The potential role of vitamin D in the link between obesity and asthma severity/control in children

, &
Pages 309-325 | Published online: 06 May 2015
 

Abstract

Childhood obesity and asthma are major public health problems. Obesity is not only associated with increased risk of incident asthma, but it may worsen asthma severity/control. Although the mechanisms linking obesity with asthma expression have not been completely elucidated, evidence suggests that increased frequency of acute respiratory infection (ARI) and decreased corticosteroid responsiveness may help to explain how obesity worsens asthma expression. In addition, obese individuals have low vitamin D status, and emerging evidence suggests vitamin D affects risk of ARI and corticosteroid responsiveness in individuals with asthma. In this review, we summarize the association between obesity and asthma severity/control in children and discuss ARI and corticosteroid responsiveness as potential mediators in the obesity–asthma pathway. We also discuss the potential role of vitamin D, including a brief summary of recent randomized controlled trials of vitamin D supplementation.

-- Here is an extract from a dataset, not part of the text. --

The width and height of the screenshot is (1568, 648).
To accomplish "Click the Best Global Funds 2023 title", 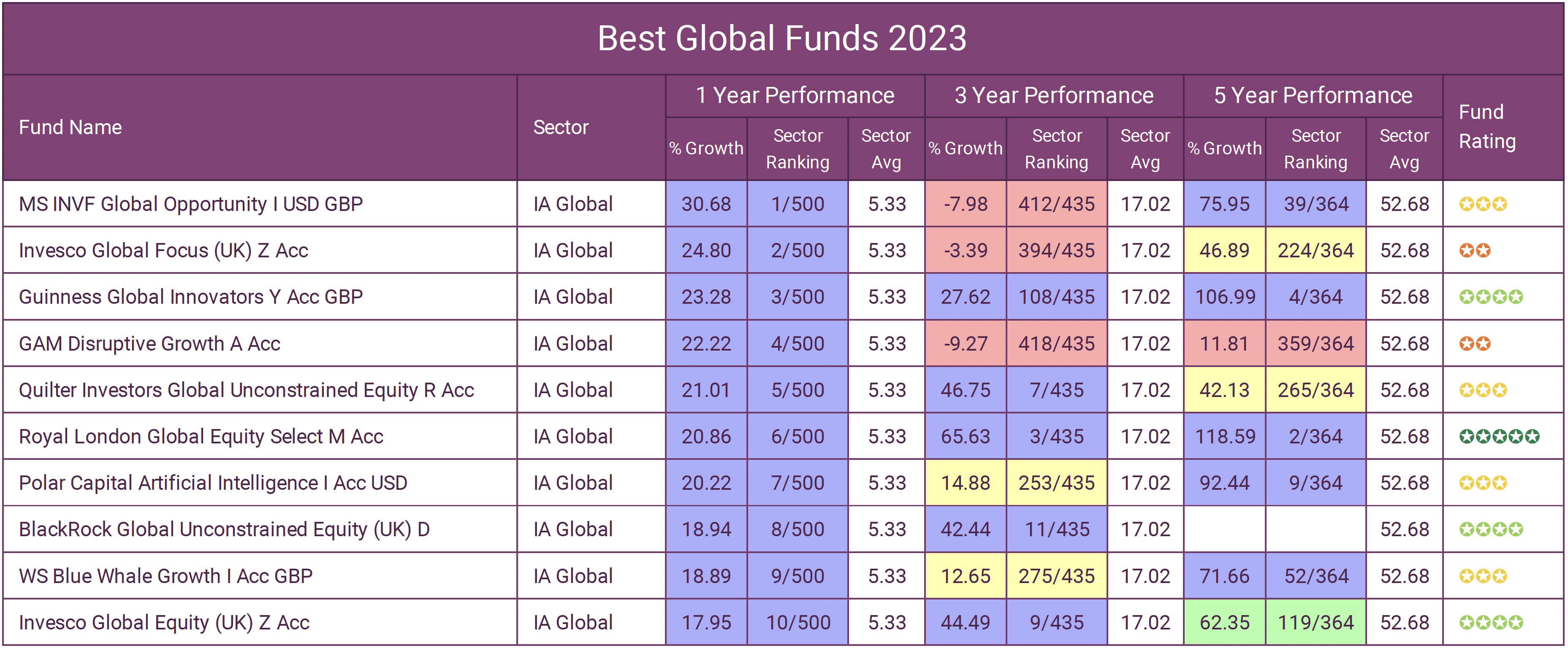I will point(782,38).
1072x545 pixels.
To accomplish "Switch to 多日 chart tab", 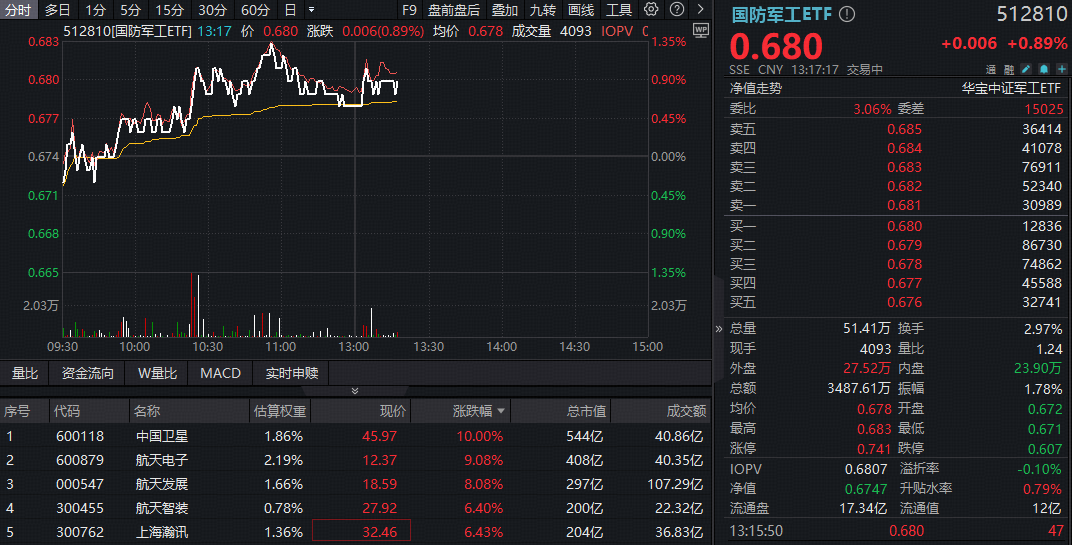I will (58, 10).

Financial & competing interests disclosure

C.A. Camargo has done asthma-related consulting for GlaxoSmithKline, Merck, Novartis and Teva and received asthma-related grants from Novartis and Teva. The authors have no other relevant affiliations or financial involvement with any organization or entity with a financial interest in or financial conflict with the subject matter or materials discussed in the manuscript apart from those disclosed.

No writing assistance was utilized in the production of this manuscript.

Key issues
  • Childhood obesity and asthma are major public health problems.

  • Most studies support that childhood obesity is associated with worse asthma severity and control.

  • The mechanistic pathways linking childhood obesity to worse asthma severity/control likely includes both increased risk of acute respiratory infections and decreased corticosteroid responsiveness. However, longitudinal studies disentangling these complex relationships are lacking, and are an important future research direction; interventional studies would be particularly helpful.

  • The prevalence of vitamin D deficiency (as defined by low serum 25OHD concentration) increases as weight increases.

  • Vitamin D can play a protective role by decreasing TH1- and TH2-driven airway inflammation and inflammation caused by acute respiratory infections and by increasing glucocorticoid bioavailability in bronchial smooth muscle cells. Thus, vitamin D deficiency, which is disproportionately high among obese children, may play an important (and modifiable) role.

  • While several randomized clinical trials of vitamin D supplementation and risk of ARI among individuals with low vitamin D status have suggested a protective effect of vitamin D supplementation, controversy remains about the role of vitamin D supplementation in improving asthma severity/control, as well as the optimal dose, frequency and duration of supplementation.

  • Future research should investigate the role of daily or weekly vitamin D3 supplementation for improving asthma severity/control among obese children with low vitamin D status.

  • While vitamin D supplementation might be an effective supplemental therapy for this sub-population of obese children with asthma and low vitamin D status, weight loss programs should also be pursued since the mechanisms for the obesity–asthma relation is undoubtedly multifactorial.